= Anietie Isong =

Nigerian poet and short story writer

Anietie Isong is a Nigerian/British author of poetry and short stories.

==Biography==
Dr. Anietie Isong holds a PhD in New Media and Writing from De Montfort University, Leicester. He is also a graduate of the University of Ibadan and the University of Leicester where he studied communication. Dr. Isong started his career in broadcasting before switching to public relations. His earlier work writing scripts for radio evolved into a more dedicated focus on writing.
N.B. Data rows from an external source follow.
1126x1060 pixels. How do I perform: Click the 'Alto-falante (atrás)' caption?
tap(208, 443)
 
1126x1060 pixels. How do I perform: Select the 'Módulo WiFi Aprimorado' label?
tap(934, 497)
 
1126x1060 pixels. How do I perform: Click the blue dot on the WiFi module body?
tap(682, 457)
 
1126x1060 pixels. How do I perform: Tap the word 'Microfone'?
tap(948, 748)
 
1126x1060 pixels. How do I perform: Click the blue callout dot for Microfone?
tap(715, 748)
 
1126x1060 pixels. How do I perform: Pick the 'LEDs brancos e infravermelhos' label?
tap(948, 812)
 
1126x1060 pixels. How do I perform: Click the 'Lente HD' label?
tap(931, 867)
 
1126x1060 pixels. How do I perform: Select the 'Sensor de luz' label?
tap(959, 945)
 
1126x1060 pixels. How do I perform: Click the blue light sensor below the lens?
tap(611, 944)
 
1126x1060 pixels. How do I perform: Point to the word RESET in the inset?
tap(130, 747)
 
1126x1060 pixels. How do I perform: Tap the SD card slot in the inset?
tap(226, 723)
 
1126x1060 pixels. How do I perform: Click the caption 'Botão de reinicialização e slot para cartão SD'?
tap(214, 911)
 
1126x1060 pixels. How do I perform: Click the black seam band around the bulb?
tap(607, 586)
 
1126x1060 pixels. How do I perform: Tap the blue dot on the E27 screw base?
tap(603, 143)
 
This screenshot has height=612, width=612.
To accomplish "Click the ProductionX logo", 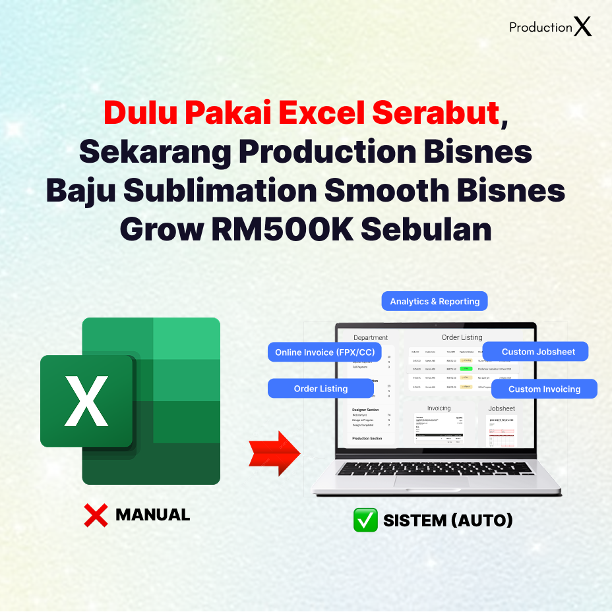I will [551, 27].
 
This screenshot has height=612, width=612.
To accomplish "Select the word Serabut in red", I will [435, 113].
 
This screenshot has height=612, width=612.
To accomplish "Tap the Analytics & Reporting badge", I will [435, 301].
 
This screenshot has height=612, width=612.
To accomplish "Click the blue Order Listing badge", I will [321, 389].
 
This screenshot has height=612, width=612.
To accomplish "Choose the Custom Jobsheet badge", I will [538, 352].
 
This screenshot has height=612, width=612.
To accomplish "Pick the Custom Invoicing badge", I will [544, 389].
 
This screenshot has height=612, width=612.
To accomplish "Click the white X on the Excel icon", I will [86, 401].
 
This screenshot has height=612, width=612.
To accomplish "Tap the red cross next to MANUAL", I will [96, 515].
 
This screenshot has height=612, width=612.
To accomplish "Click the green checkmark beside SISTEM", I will [365, 520].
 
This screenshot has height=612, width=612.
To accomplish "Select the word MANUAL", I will [152, 515].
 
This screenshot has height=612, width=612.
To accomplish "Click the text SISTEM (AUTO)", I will [448, 520].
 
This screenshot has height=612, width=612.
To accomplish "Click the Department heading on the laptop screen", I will [371, 337].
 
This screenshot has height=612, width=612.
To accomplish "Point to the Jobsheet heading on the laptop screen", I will [501, 408].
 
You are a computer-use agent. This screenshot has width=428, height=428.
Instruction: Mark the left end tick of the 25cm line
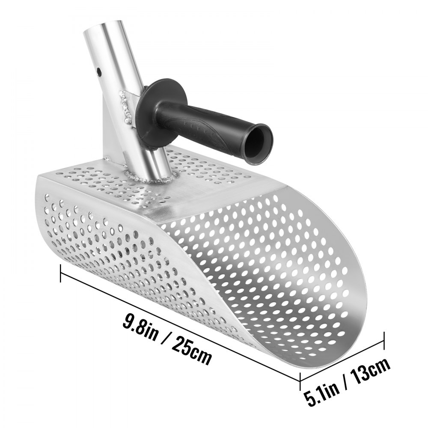tap(62, 273)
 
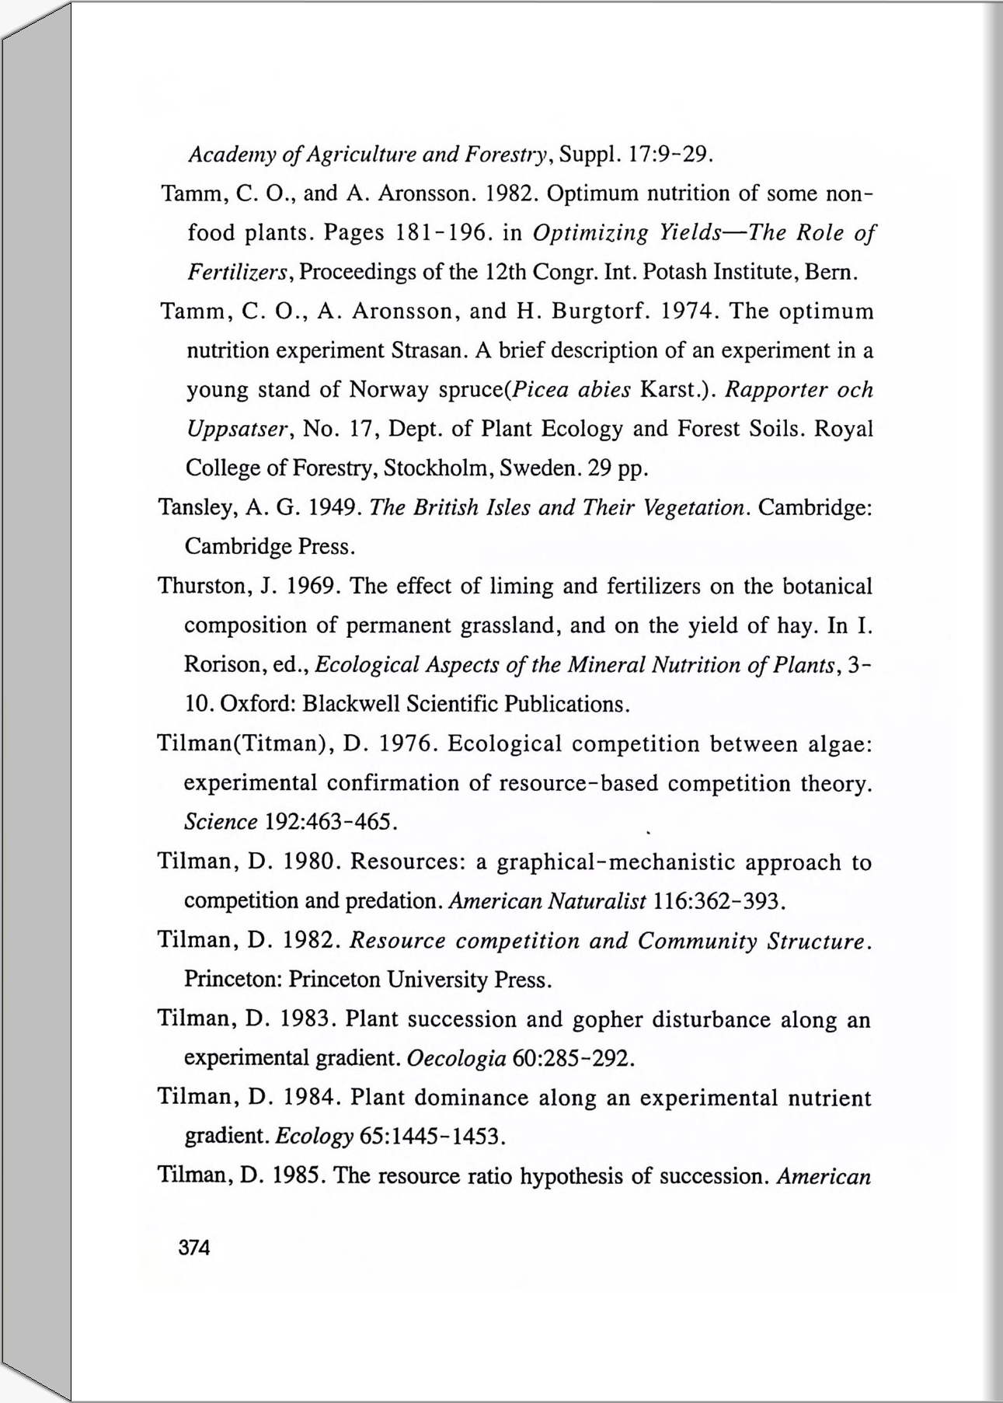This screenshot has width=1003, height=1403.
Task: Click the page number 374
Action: [194, 1248]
Among his poems and short stories, he won the MUSON Poetry Award for "These Many Rivers" and the Commonwealth Short Story Award for "Diary of an ECOMOG Soldier". He subsequently sponsored a special prize in the Commonwealth Short Story competition for "best Nigerian story" in 2010. He also won the Olaudah Equiano Prize for Fiction and the Remember Oluwale Writing Prize.

Isong has worked as a speechwriter, public relations manager and researcher in Europe, Middle East and Africa. His elder sister, Emem Isong, is a well-known producer and screenplay writer for Nollywood films.

Dr. Isong's debut novel Radio Sunrise explores the issue of corruption in the journalism profession and has been described by as "a satirical portrait of Nigeria". Radio Sunrise won the McKitterick Prize 2018.